What the task requires: Repeat the lines from the line with "Locate each specified" up to and including the line with "coaches (452, 797)", leaving the pictures out of your answer.

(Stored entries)
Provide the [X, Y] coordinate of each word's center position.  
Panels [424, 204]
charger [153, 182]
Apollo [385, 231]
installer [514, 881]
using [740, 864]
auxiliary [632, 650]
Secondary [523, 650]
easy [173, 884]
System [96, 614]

--

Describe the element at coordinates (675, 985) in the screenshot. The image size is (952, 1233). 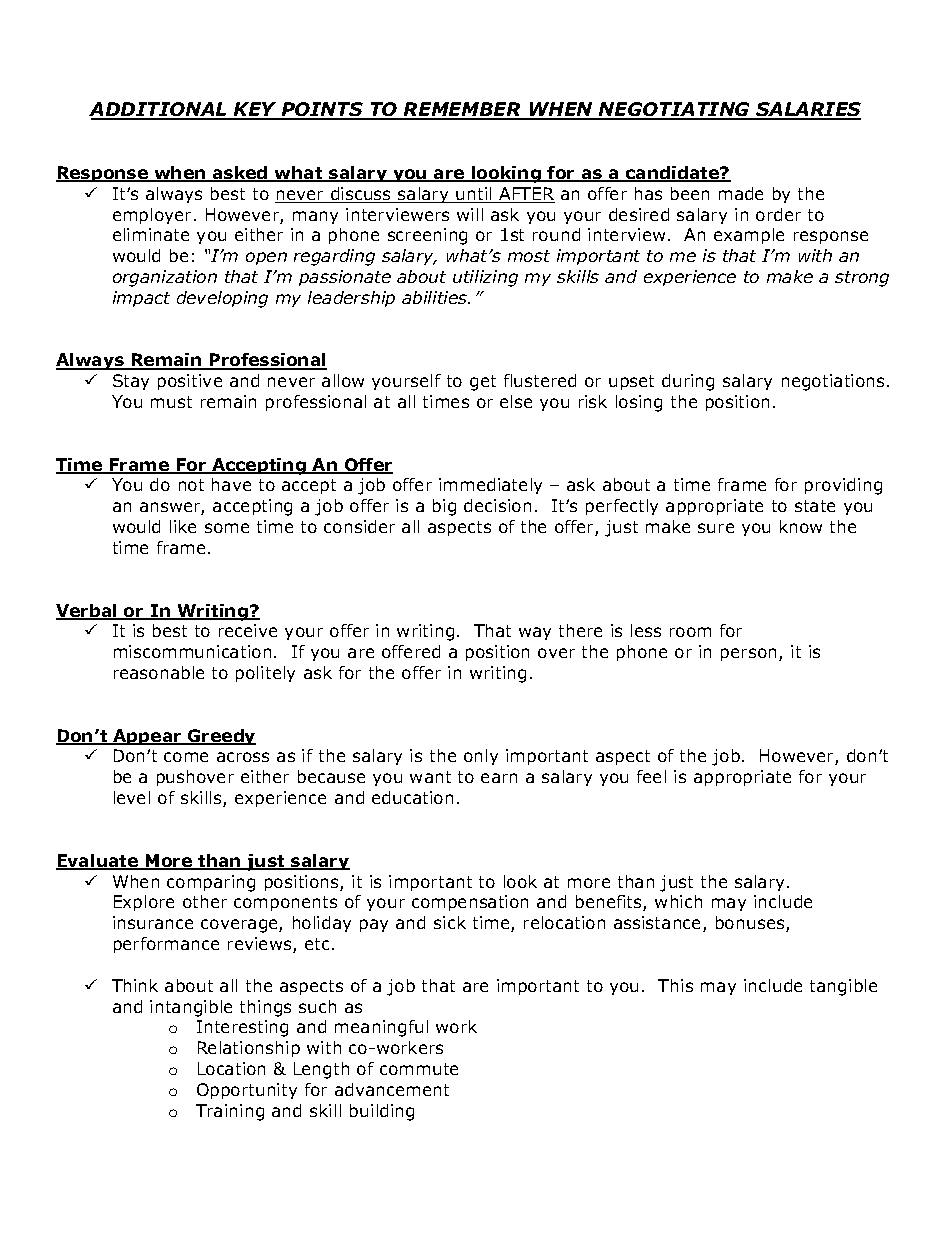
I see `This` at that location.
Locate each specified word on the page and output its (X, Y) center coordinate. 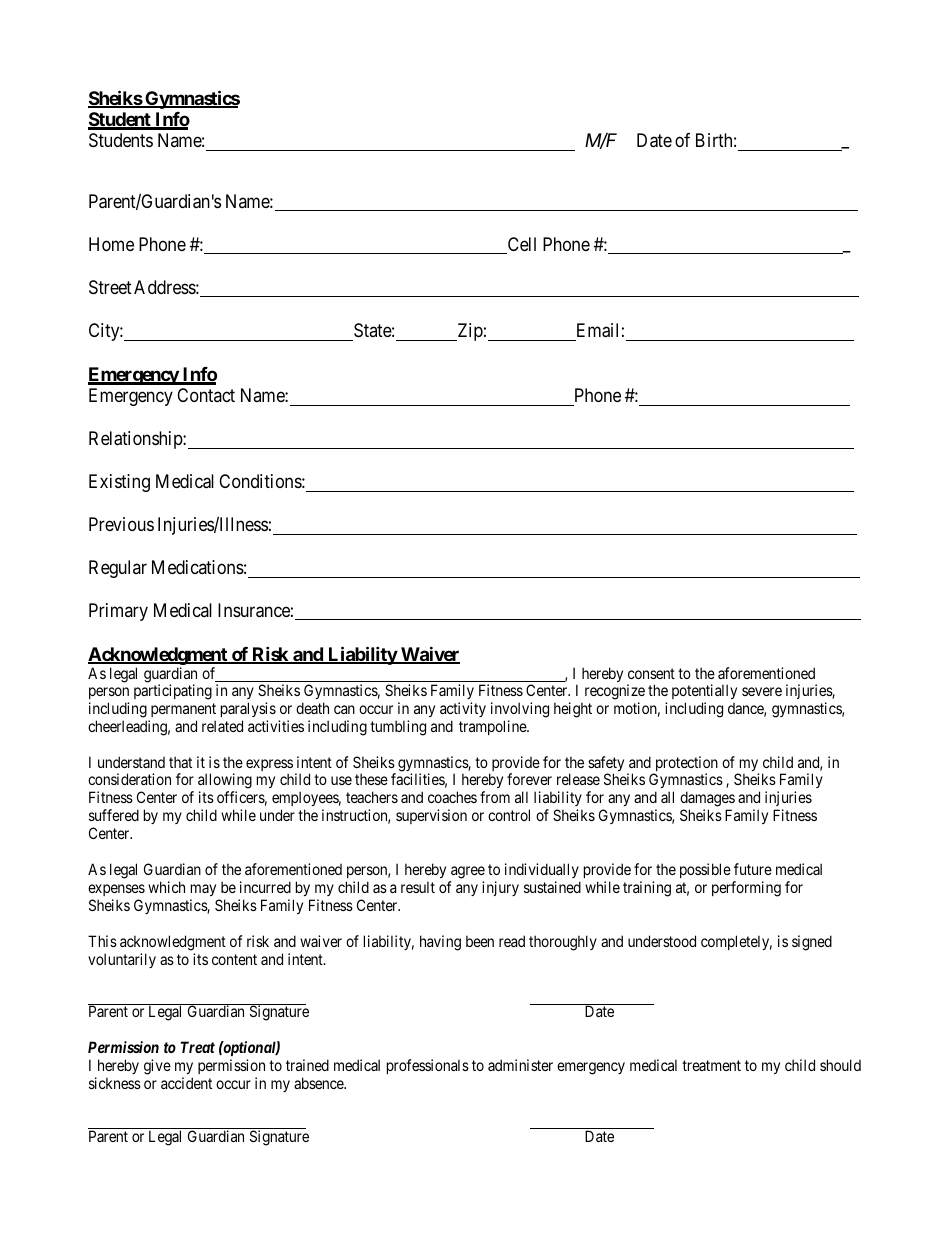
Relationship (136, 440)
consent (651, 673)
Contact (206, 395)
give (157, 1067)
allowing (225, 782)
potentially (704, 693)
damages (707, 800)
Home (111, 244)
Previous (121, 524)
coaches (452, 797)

Written solution:
Locate each specified word on the page and output its (X, Y) center coordinate. 
Relationship (136, 440)
consent (651, 673)
Contact (206, 395)
give (157, 1067)
allowing (225, 782)
potentially (704, 693)
damages (707, 800)
Home (111, 244)
Previous (121, 524)
coaches (452, 797)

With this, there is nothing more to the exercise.